Arnesen is nevertheless somewhat critical of liberation from the corset:
‘This dress, without supporting undergarments, requires a perfect body. You can very well call it a liberation , but it’s of course not a liberation for all body types.’
Mariano Fortuny y Madrazo dies in 1949, and Henriette Nigrin ceases all creative production. She uses the last 16 years of her life to catalogue, organise and donate works and objects from her husband’s estate. She donates Palazzo Orfei to the municipality of Venice, so it can become a museum. Nigrin also ends production of the dresses she has created, among others, Delphos.
‘It is not until Nigrin ceases production that the dress dies’, says Arnesen.

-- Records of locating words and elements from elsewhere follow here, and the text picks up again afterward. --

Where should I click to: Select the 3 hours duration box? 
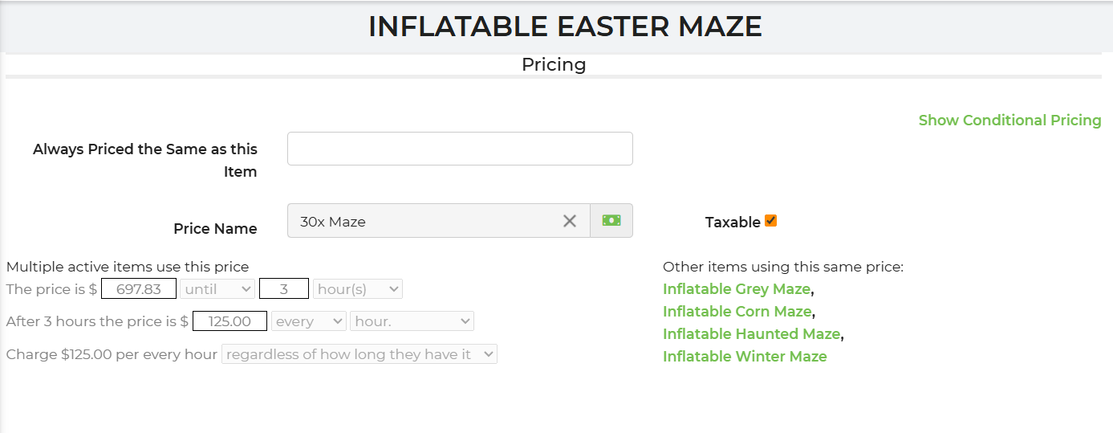click(284, 289)
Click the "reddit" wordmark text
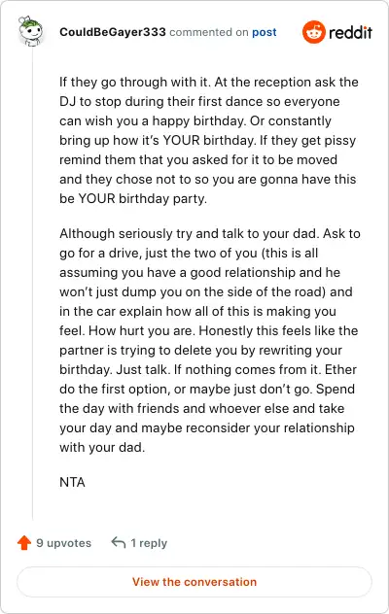The image size is (389, 614). click(350, 32)
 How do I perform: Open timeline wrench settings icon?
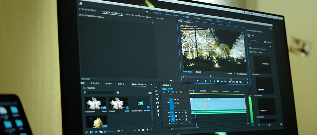click(181, 92)
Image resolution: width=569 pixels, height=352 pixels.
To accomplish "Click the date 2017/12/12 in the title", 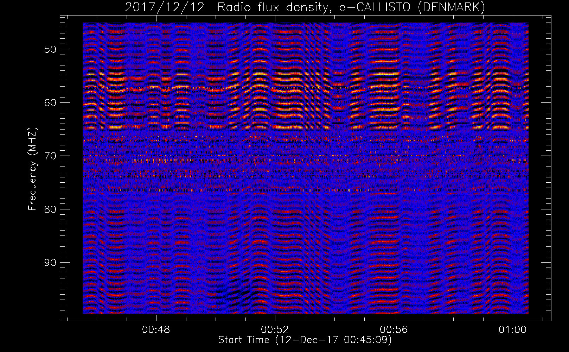I will point(165,7).
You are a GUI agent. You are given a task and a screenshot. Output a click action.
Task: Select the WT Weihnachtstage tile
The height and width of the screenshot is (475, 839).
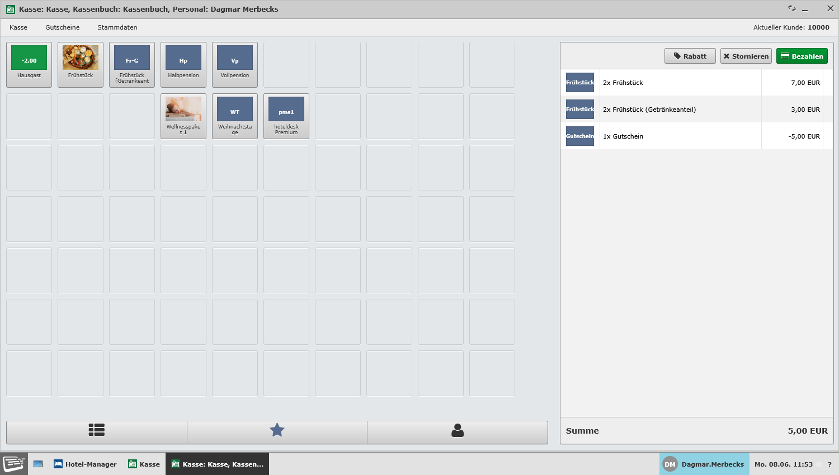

Afterwards, it is Fortuny who has received all the credit for it. He is the one about whom books are written and research is conducted, and it is his name that is on museum labels, also in the National Museum in Norway.
A New Story

Hidden Secrets
Conservator Eva Düllo dons blue rubber gloves and switches on the lamp over the table where the peach-coloured silk dress lies. The dress has been without oxygen for four weeks, and now she can finally study it.
Even though the auction house in England sold the dress as ‘unmarked’, she discovers something inside one of the ribbons on the inside.
‘Look here!’ She carefully unfolds the ribbon, which is no wider than a fingernail.
Inside is a hand-painted label with red letters: ‘Fortuny’. The band has been used to tighten up the dress under the arms, and Düllo thinks it may have been replaced or added sometime after the dress was new.
‘It has a different colour than the silk of the dress’, she says as she displays it, ‘and the seam is a bit frayed.’
The dress comes with a belt, and here new snap buttons have been added. The dress is in good condition, but it shows signs of wear. It has some stains, but Düllo says the practice of washing garments in the conservation process has almost completely stopped. Instead, the wisdom is to preserve traces of a lived life .
The cord holding the dress together over the shoulders is a bit fragile, so Düllo inserts a new thin cord that can bear the weight of the fabric, yet without removing the original cord.
‘It’s unthinkable to replace the original cord’, says Düllo. ‘The new one ensures that the original isn’t destroyed.’